How sweet of Jeanette and her crew. Here is a helpful link for them to enlist in Ukraine’s International Legion.

Anti-war protestors walk across Main Street in Burlington / Photo: WCAX

In July, I outlined my reasons for detaching American involvement in the Russo-Ukrianian War. It was, of course, published on my substack and in the Vermont Daily Chronicle. But I wanted to go further and test the waters of VTDigger readers.  

My experiment proved unsurprising. 

As punishment, Vermont neoliberals sent numerous emails discounting my opinion (too young, no military experience, uneducated). 

In response commentaries published in Digger, I was thrown under the label ‘Putin’s useful idiot’ with another commentator adding “Perhaps he will understand some of this when he grows up.” 

I was happy then to receive the criticisms and still am. In fact, I’m given even greater confidence by a changing tide in the U.S. on Ukraine.

According to a poll conducted by SSRS for CNN, in February 2022, 62% of Americans thought the U.S. ‘should do more’ to aid Ukraine. Today, that number has dropped to 48%.

Those who think the U.S. has done enough sat at just 38% in 2022. Today, 51% of Americans believe our nation has done enough.

When asked if Congress should authorize more funding to Ukraine, 55% of Americans responded no. 

And in the international community, earlier this month, the Polish government declared that it would stop all weapons exports to Ukraine.

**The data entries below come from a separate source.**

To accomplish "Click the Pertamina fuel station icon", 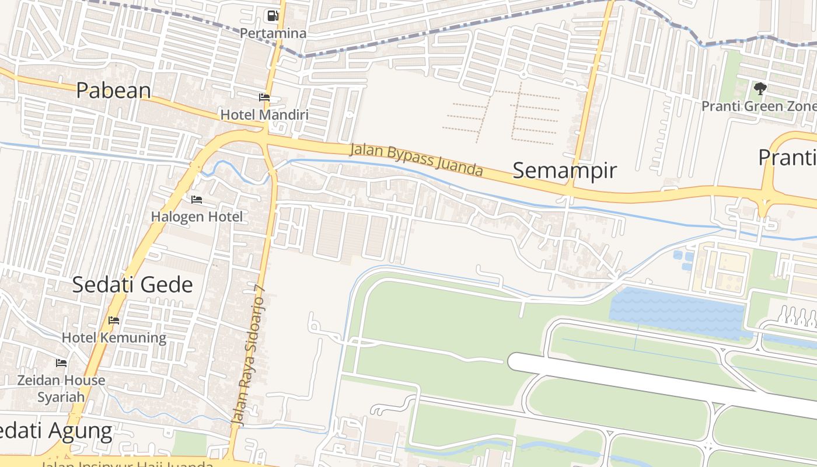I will [273, 16].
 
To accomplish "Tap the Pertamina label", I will [273, 33].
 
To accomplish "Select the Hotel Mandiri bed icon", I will [264, 97].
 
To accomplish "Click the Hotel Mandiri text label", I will [264, 114].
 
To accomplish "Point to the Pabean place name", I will [114, 90].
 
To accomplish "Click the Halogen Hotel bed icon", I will [197, 200].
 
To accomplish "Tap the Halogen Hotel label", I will [197, 217].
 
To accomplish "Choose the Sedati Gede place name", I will [132, 285].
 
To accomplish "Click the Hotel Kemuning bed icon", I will [114, 320].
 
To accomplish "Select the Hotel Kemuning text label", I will [114, 337].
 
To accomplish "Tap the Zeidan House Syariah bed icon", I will [61, 363].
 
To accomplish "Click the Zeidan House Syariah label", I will [61, 388].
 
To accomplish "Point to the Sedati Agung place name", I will [55, 431].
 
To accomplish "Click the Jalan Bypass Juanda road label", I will [417, 159].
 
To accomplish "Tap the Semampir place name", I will [564, 170].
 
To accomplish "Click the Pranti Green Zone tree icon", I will [760, 89].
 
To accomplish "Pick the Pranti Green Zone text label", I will [759, 106].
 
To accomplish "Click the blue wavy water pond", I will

In a press conference, Polish President Andrzej Duda compared Ukraine to “a drowning person clinging to anything available”.

The fervor that once surrounded the Russo-Ukrainian War is growing stale and going out of style.

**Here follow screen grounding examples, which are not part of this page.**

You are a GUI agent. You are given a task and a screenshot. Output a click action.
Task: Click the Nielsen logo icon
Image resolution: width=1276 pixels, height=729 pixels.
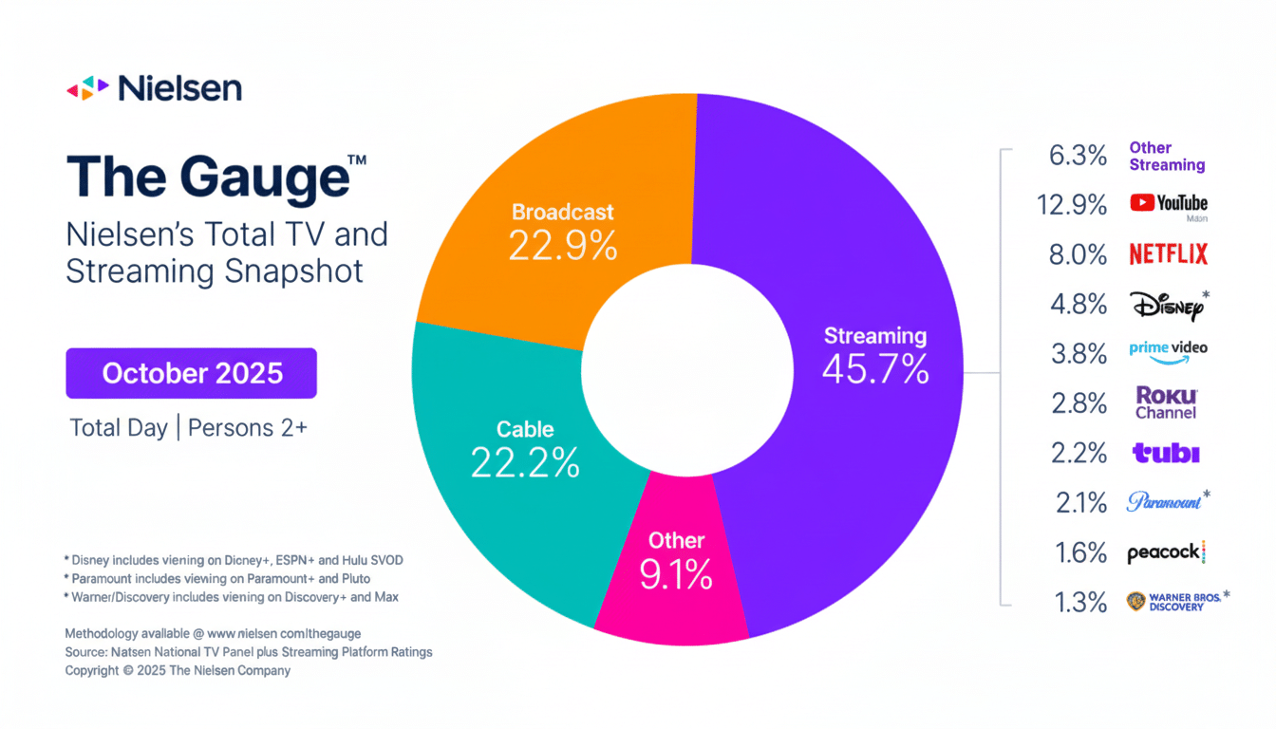pos(88,88)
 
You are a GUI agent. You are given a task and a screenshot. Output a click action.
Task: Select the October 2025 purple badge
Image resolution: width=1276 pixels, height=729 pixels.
pos(192,373)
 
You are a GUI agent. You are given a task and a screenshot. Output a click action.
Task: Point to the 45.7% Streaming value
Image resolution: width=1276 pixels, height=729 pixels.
pos(874,369)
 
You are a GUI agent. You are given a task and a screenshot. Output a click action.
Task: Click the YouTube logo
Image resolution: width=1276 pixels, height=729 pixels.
pos(1168,203)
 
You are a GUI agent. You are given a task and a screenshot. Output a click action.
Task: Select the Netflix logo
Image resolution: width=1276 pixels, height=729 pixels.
pos(1168,254)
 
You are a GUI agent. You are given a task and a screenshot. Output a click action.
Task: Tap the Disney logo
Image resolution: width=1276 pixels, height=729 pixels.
pos(1167,305)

The political right has, mostly, been fueling this change in public opinion. However, this doesn’t discount, in any way, the new majority opinion as some leftist pundits would want you to believe. 

It is evident through the actions of the two left-leaning organizations that this, I believe, isn’t going to be an issue of great partisan divide.  

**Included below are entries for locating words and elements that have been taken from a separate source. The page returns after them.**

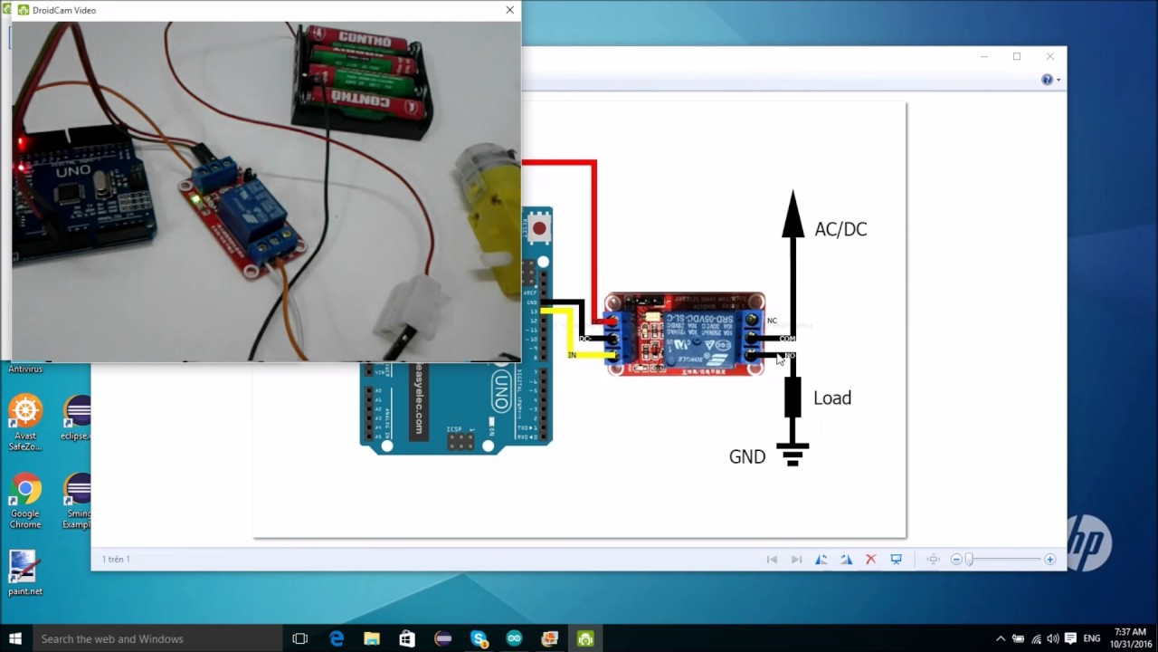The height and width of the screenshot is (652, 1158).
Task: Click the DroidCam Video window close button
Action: pyautogui.click(x=509, y=10)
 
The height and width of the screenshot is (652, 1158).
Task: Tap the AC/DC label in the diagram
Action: pyautogui.click(x=840, y=229)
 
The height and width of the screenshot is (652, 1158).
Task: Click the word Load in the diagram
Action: pyautogui.click(x=831, y=398)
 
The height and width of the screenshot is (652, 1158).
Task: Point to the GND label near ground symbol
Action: pyautogui.click(x=747, y=457)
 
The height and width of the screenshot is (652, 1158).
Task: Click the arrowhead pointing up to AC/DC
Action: pyautogui.click(x=793, y=216)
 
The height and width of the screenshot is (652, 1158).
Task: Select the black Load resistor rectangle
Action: pyautogui.click(x=793, y=398)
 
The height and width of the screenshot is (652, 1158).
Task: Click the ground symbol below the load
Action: pyautogui.click(x=793, y=454)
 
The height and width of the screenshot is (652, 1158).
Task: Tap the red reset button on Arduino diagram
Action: pyautogui.click(x=539, y=228)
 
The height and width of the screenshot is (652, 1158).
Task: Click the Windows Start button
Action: pyautogui.click(x=14, y=638)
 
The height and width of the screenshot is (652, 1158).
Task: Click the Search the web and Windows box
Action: pyautogui.click(x=154, y=638)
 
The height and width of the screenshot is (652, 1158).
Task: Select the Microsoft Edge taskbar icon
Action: pyautogui.click(x=337, y=638)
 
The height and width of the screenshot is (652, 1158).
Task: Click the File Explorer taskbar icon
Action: pyautogui.click(x=372, y=638)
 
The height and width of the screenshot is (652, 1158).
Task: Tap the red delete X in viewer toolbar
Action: pyautogui.click(x=870, y=560)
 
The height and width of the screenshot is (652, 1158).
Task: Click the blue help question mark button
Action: pyautogui.click(x=1047, y=80)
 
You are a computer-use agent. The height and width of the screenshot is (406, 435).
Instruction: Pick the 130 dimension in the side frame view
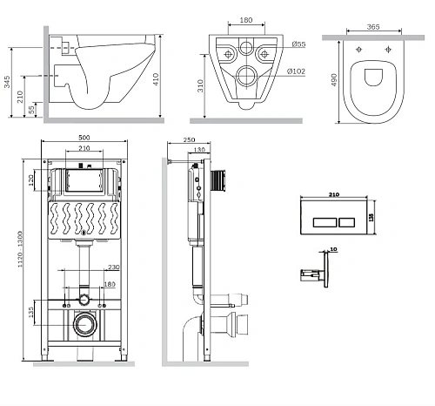(x=202, y=150)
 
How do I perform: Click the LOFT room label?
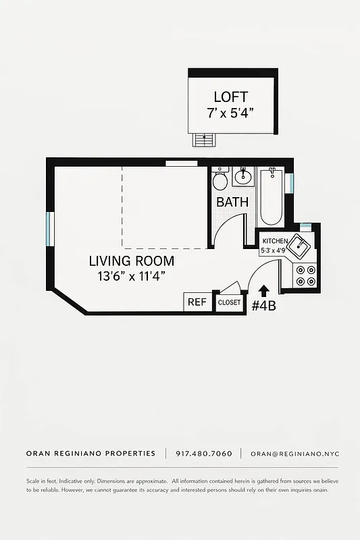click(231, 97)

At a time when Americans are being brutally impacted by a dodgy economy, the issues of spending and governments’ domestic responsibilities are likely to transcend political boundaries.

Funds for Ukrainian aid in Congress and the White House are sitting at a total of just $7 billion, with the Pentagon’s accounts being completely dry. The hardened wall of sunflower support is slowly falling. 

The fate of Ukrainian aid has now become a feature of American politics. Will Republicans, being forced by their base, adopt an opposition stance to more aid? And will this become a sizeable issue in the 2024 elections?

Burning Sky is dedicated to providing critique and commentary on the issues of the day from an unapologetic perspective, fueling change in the heart of Vermont. Authored by Kolby LaMarche every Saturday.

2 replies »

  1. “The fervor that once surrounded the Russo-Ukrainian War is growing stale and going out of style” has some truth. Americans in general have a history of having a short attention span – just ask the producers of TV commercials. As a Vietnam veteran, I take offense, however, to the reference that Ukraine supporters are too young for military service and uneducated.

    So help us as a country if we once again formulate foreign policy on public opinion. Putin is sitting back with the hope that the coalition of NATO countries established by President Biden will crack and that his best friend, Donald Trump, will once again occupy the White House.

    • Did you even read the article?! The reference to being too young is directed by your leftist buddies against Conservatives.
      Every bit of Biden’s and NATO’s support is going to enrich Zelenskyy and his neonazi supporters.